- Born: Charles Hector Jacquinot 4 March 1796 Nevers, France
- Died: 17 November 1879 (aged 83)
- Occupation: Mariner
- Spouse: Claire-Fortunée Roze (m. 1832)
- Children: 1

= Charles Jacquinot =

French Naval officer

Charles Hector Jacquinot (/fr/; 4 March 1796 – 17 November 1879) was a mariner, best known for his role in early French Antarctic surveys.

== Biography ==
Nevers-born Jacquinot served with Jules Dumont d'Urville in the Mediterranean, and as an ensign on Louis Isidore Duperrey's 1822–1825 scientific circumnavigation in the Coquille. In 1826–1829 he sailed again with d'Urville, this time on the Astrolabe (the Coquille renamed), in a circumnavigation that visited New Zealand, Tonga, Fiji and other islands in the Pacific, and he participated in the recovery of relics of the lost expedition of Jean-François de Galaup, comte de Lapérouse from the Santa Cruz Islands. For this voyage he was awarded the Cross of Honor.

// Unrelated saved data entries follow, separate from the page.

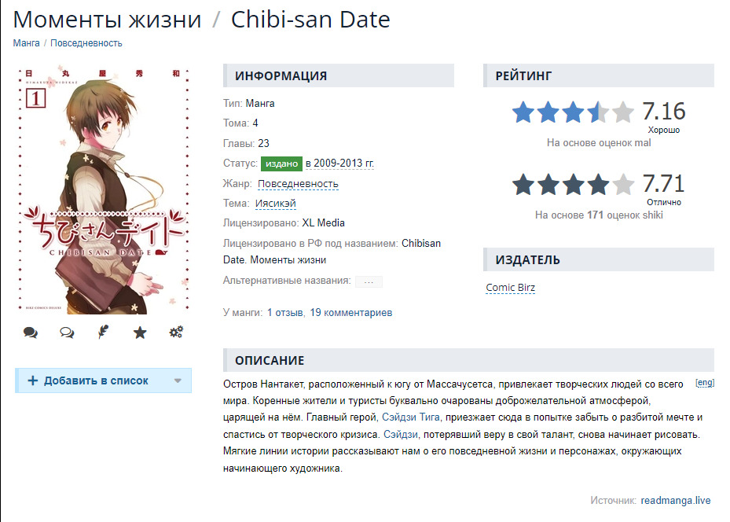Viewport: 730px width, 522px height.
Task: Click the dark shiki rating stars
Action: [x=573, y=185]
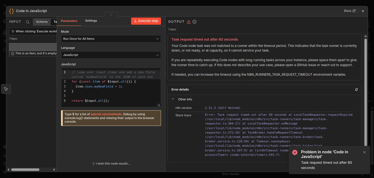This screenshot has height=178, width=374.
Task: Click the input search magnifier icon
Action: 28,22
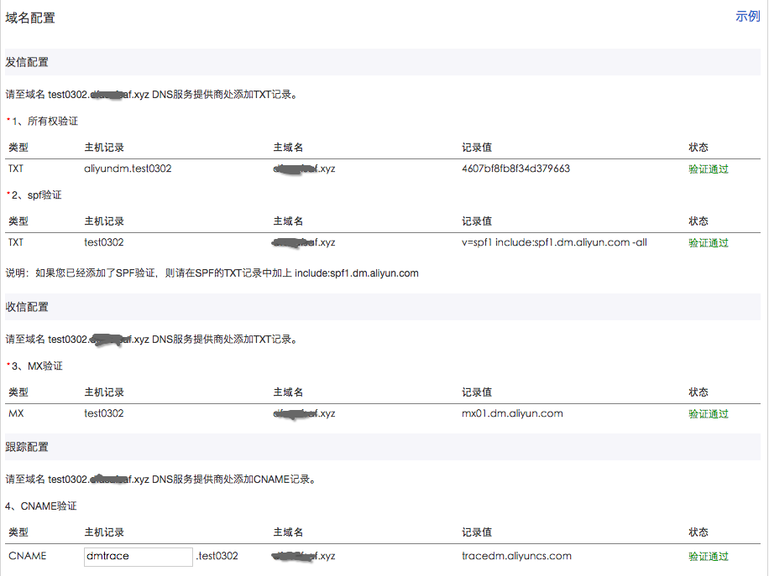Select the tracedm.aliyuncs.com record value
Screen dimensions: 769x576
(515, 556)
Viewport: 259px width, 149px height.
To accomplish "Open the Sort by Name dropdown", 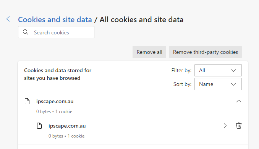I will click(x=218, y=84).
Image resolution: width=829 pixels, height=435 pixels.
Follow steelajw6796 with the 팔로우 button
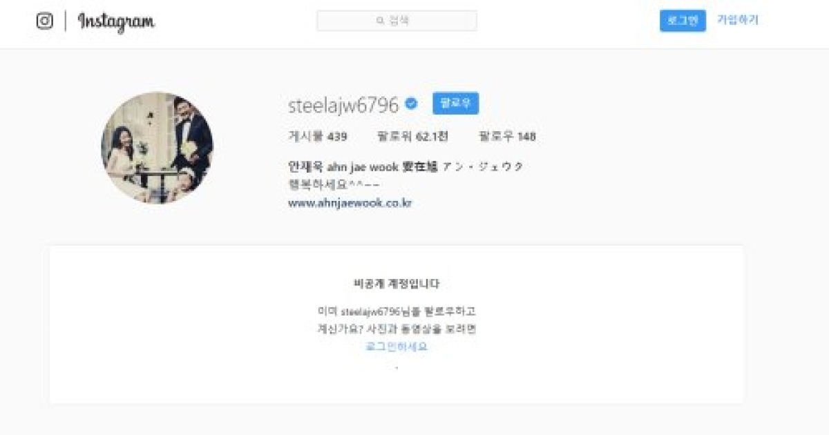pos(455,104)
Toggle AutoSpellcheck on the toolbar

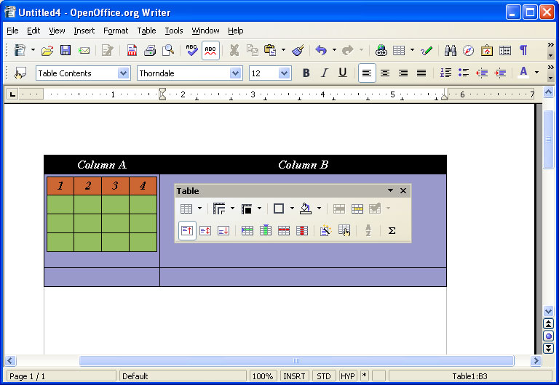tap(210, 50)
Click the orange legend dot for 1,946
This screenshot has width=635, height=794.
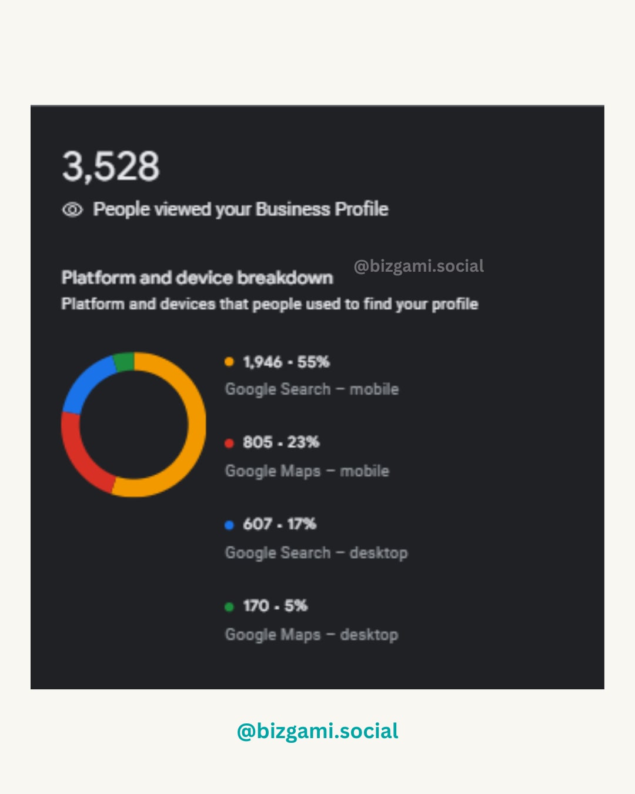(229, 362)
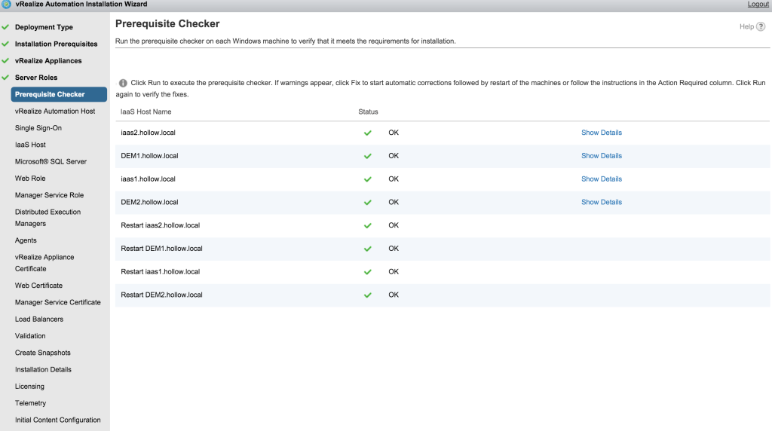Show Details for iaas2.hollow.local
The height and width of the screenshot is (431, 772).
601,133
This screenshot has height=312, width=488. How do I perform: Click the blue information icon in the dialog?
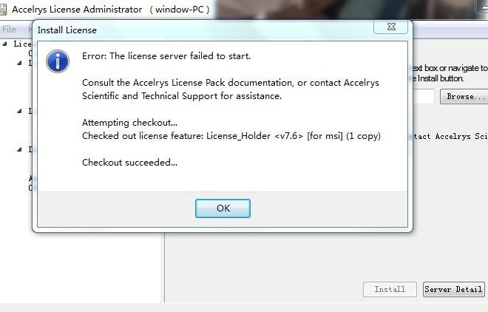tap(58, 61)
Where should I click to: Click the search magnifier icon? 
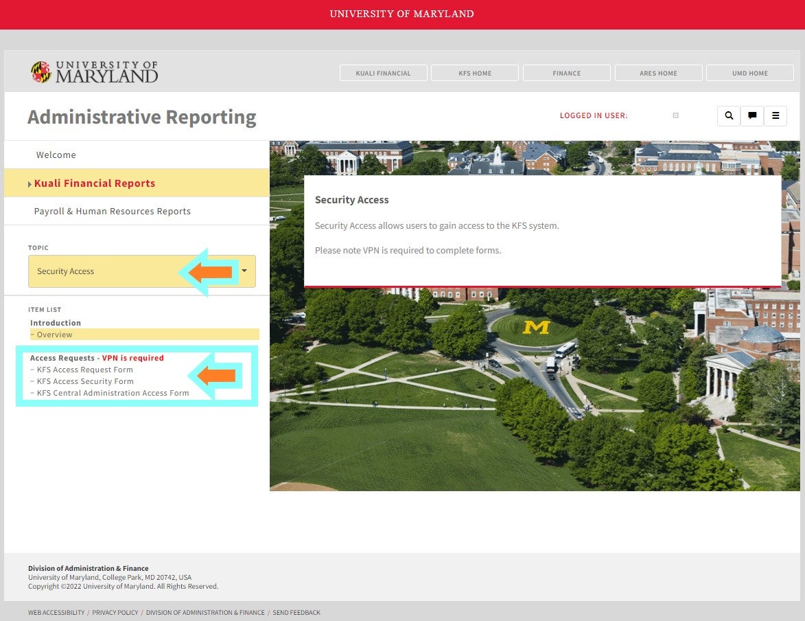tap(729, 116)
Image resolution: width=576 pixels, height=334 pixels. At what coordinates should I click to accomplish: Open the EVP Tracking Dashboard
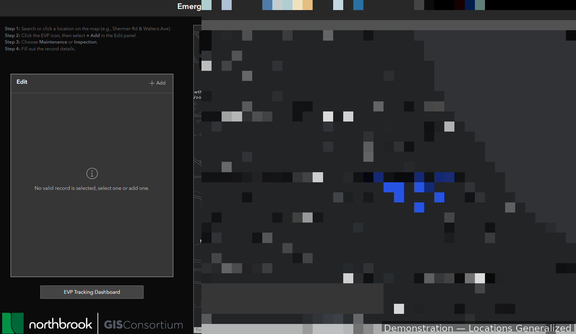[x=92, y=292]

During d'Urville's second expedition from 1837–1840 he was commander of the expedition corvette Zelée, on which his younger brother, Honoré Jacquinot, also served as a surgeon and naturalist and his cousin Charles Thanaron as second lieutenant. The ships departed from Toulon in September 1837 on a mission to survey the Straits of Magellan, then head to the Weddell Sea. After d'Urvilles death, he compiled and edited much the 24 volume "Voyage au Pole Sud et dans Oceane", the official account of the expedition, working together with Clément Adrien Vincendon-Dumoulin.

Jacquinot was eventually appointed Vice Admiral, and was in command at Piraeus, Greece from 1854 and 1855, during the Crimean War. For this he was awarded the Greek Order of the Redeemer.

He died soon after retiring from the Naval General Staff in 1879. He was said to have been a modest man, and confirmed this by asking to be buried without military honors.

Mount Jacquinot was named for him by d'Urville, who was said to have been his best friend.